Depuis l’Étranger où il est en séjour, l’ancien ministre de l’élevage et directeur de cabinet du président du parti UFR a accordé une interview au directeur de publication de Mosaïqueguinee.com au lendemain du discours de politique générale du gouvernement dirigé par Bah Oury. Mohamed Tall puisqu’il s’agit de lui se dit énormément déçu par les déclarations de l’actuel locataire du palais de la Colombe sur le sujet principal du retour à l’ordre constitutionnel. Pour lui, « La volonté de confiscation du pouvoir par le CNRD ne souffre d’aucun doute ». Mohamed Tall répond aux questions de Mohamed Bangoura.

Interview !

Mosaiqueguinee.com : Après le discours de présentation de politique générale du gouvernement, le PM Bah Oury a-t-il été convaincant ?

Mohamed Tall : Franchement, il n’a pas été du tout convaincant. Aucune mesure dé décrispation du climat sociopolitique ; pas de mesures non plus relative à la lutte contre la corruption ainsi que la relance de l’économie. Et surtout, le PM à énormément déçu sur le sujet principal qui est le retour à l’ordre constitutionnel. Sur cette question, il défend exactement le contraire de ce qu’il défendait il n’y a pas longtemps. Malheureusement, le PM a raté son RDV avec les Guinéens. Son discours, loin de rassurer, a plutôt inquiété nos compatriotes ainsi que tous ceux qui suivent l’évolution de la situation en Guinée.

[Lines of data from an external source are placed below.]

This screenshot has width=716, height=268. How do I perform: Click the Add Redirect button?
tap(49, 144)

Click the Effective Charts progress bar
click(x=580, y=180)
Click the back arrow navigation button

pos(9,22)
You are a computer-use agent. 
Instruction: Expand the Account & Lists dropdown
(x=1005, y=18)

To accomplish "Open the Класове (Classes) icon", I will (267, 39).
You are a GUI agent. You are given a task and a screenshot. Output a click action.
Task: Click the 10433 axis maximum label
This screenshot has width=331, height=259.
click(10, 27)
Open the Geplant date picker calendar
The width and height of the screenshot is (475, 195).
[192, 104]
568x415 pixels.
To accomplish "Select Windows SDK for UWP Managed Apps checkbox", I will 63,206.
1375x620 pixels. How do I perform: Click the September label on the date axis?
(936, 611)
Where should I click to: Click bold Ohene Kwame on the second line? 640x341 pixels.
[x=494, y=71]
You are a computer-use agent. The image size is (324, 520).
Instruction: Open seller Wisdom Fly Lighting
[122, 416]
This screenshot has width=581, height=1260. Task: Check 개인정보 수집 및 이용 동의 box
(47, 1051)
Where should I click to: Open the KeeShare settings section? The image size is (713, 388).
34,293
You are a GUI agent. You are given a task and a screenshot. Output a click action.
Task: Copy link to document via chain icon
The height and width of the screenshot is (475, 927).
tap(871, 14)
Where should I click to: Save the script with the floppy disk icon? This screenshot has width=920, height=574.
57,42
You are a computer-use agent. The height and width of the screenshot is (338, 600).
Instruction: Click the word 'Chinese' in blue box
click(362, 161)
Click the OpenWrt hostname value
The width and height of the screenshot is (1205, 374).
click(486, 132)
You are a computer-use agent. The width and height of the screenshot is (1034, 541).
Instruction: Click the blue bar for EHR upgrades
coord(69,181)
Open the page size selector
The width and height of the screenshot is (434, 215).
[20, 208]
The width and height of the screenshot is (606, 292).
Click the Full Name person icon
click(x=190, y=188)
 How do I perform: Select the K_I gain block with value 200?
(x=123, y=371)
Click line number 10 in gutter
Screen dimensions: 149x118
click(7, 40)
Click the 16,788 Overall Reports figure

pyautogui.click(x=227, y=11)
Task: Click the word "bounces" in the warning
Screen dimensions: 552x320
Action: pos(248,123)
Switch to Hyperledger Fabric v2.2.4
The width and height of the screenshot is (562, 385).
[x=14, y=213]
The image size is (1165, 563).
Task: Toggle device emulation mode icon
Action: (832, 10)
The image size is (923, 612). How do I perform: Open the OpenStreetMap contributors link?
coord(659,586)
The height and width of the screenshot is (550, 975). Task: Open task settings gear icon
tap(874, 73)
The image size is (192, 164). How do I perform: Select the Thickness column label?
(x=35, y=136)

Dans son discours, Amadou Oury Bah mise sur un taux de croissance revu à la baisse de 5 point à 4.2, au-dessus de la moyenne de l’Afrique. Quelle analyse faites-vous ?

Les prévisions budgétaires étaient basées sur une croissance de 5,8%; cette croissance a été revue à la baisse de 1,8 point environ, ce qui est très important comme baisse. Cette situation résulte de la conjugaison de plusieurs facteurs, notamment :
– L’incendie du dépôt d’hydrocarbures avec ses conséquences collatérales, à savoir les pertes pour dés entreprises qui ont été impactées ; la pénurie de carburant ainsi que les dysfonctionnements engendrés dans la fourniture du carburant mais aussi de l’électricité;
– L’inflation que cet incendie a provoqué;
– La misère que l’incendie a provoqué pour plusieurs ménages qui ont perdu leur maison et se sont retrouvés du jour au lendemain sans abri…
Dire que nous sommes en matière de croissance au-dessus de la moyenne de l’Afrique importe peu. Ce qui est important, c’est ce qu’on aurait pu faire avec le potentiel qui est le nôtre, ce qu’on aurait pu réaliser si on avait instauré la bonne gouvernance, si l’administration avait été efficace et si on avait réussi à créer un climat de confiance pour les investisseurs… Nous avons l’habitude en Guinée de voir les autorités au plus haut niveau faire des comparaisons sur la situation de la Guinée. On a eu droit à «  dans tel nombre d’années, la Guinée dépassera le Nigeria, la Côte d’Ivoire… ». En attendant, la misère progresse au niveau de toutes les catégories de Guinéens. Je crois qu’il est temps de sortir de ces discours creux pour s’attaquer à l’essentiel, à savoir le retour à l’ordre constitutionnel.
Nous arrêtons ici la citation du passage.